DATA FOR THE TASK:
+++++
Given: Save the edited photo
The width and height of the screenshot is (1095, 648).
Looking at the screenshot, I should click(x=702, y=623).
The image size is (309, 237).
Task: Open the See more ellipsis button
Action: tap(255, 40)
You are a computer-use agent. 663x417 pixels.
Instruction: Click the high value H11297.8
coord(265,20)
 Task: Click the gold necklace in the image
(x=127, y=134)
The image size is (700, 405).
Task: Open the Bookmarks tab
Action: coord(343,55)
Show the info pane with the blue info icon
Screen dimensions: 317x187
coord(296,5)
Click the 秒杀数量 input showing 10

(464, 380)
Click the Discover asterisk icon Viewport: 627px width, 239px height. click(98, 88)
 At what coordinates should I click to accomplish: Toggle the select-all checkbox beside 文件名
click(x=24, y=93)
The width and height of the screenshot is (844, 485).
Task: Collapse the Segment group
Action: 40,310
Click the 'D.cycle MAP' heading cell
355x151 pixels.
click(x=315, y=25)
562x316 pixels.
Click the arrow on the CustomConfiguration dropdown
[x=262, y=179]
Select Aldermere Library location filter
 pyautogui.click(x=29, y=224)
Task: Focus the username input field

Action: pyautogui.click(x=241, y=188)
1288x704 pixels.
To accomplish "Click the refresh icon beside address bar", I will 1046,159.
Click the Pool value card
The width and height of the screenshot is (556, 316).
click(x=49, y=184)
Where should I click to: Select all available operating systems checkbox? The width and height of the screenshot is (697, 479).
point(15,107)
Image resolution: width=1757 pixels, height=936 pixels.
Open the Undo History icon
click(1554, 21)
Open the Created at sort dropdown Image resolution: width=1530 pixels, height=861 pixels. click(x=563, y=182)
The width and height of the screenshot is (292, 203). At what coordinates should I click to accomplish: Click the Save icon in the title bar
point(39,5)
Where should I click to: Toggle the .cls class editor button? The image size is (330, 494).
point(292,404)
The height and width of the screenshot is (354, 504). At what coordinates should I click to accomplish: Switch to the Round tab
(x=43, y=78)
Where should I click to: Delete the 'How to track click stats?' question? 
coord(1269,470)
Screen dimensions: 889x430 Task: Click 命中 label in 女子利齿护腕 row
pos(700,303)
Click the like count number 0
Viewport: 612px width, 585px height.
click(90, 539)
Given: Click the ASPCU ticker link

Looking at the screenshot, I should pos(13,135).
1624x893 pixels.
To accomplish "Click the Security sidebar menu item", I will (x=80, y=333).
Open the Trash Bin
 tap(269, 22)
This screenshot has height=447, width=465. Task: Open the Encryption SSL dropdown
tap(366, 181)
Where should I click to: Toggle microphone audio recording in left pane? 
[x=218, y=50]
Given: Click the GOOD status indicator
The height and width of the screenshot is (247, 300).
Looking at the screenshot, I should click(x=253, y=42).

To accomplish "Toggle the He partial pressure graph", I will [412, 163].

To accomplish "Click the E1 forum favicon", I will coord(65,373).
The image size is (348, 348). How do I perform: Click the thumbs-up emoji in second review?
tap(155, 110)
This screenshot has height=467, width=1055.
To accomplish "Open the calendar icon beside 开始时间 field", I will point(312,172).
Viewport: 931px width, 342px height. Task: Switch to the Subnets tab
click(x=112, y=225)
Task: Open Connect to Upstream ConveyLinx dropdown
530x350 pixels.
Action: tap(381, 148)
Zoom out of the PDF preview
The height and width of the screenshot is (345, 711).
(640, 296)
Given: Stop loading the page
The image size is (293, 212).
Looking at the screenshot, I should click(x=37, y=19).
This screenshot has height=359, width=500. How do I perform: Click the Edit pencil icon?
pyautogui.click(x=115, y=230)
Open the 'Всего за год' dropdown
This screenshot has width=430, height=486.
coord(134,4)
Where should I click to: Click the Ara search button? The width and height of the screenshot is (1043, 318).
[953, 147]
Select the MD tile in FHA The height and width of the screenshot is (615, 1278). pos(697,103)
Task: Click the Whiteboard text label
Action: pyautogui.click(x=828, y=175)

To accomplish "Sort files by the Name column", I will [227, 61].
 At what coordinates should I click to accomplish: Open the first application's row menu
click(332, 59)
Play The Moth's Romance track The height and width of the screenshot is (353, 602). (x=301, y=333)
+++++
YOUR OBJECTIVE: Using the material above, find each line that holds "resolution" and copy that line.

REPLY TO THE TASK:
Image resolution: width=1757 pixels, height=936 pixels.
Open the Created at sort dropdown Image resolution: width=1530 pixels, height=861 pixels. click(x=563, y=182)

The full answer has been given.